- **Collected data**
-- Opening Marker --

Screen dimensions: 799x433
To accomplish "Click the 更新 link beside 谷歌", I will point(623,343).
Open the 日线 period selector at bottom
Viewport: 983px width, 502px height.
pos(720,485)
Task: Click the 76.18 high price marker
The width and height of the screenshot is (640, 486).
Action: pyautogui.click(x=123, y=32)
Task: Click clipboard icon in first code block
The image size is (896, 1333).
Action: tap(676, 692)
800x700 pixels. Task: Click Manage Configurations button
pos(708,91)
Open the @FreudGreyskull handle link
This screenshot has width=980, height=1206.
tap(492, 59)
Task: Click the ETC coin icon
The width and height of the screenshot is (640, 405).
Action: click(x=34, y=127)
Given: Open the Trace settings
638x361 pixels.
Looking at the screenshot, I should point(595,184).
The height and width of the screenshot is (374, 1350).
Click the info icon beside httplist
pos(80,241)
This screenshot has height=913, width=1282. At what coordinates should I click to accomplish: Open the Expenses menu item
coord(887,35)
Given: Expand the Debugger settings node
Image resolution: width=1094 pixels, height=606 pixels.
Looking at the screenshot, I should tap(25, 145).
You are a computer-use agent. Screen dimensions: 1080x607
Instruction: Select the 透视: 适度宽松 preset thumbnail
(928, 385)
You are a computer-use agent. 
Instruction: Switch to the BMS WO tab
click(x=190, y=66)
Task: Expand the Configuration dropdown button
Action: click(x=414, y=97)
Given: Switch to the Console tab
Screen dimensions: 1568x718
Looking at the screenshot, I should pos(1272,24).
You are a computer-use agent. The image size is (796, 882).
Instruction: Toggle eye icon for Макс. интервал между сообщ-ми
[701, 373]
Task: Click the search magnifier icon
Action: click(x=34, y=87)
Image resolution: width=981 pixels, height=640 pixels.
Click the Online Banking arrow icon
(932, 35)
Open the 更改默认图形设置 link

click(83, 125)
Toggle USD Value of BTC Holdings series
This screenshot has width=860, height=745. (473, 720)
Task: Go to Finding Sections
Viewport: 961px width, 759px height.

-- Closing Marker --

- **Work instructions**
Your answer must consist solely of the lines above between the line holding "Instruction: Switch to the BMS WO tab" and the line holding "You are a computer-use agent. The", inclusive, copied exactly.

- **Written solution**
Instruction: Switch to the BMS WO tab
click(x=190, y=66)
Task: Expand the Configuration dropdown button
Action: click(x=414, y=97)
Given: Switch to the Console tab
Screen dimensions: 1568x718
Looking at the screenshot, I should pos(1272,24).
You are a computer-use agent. The image size is (796, 882).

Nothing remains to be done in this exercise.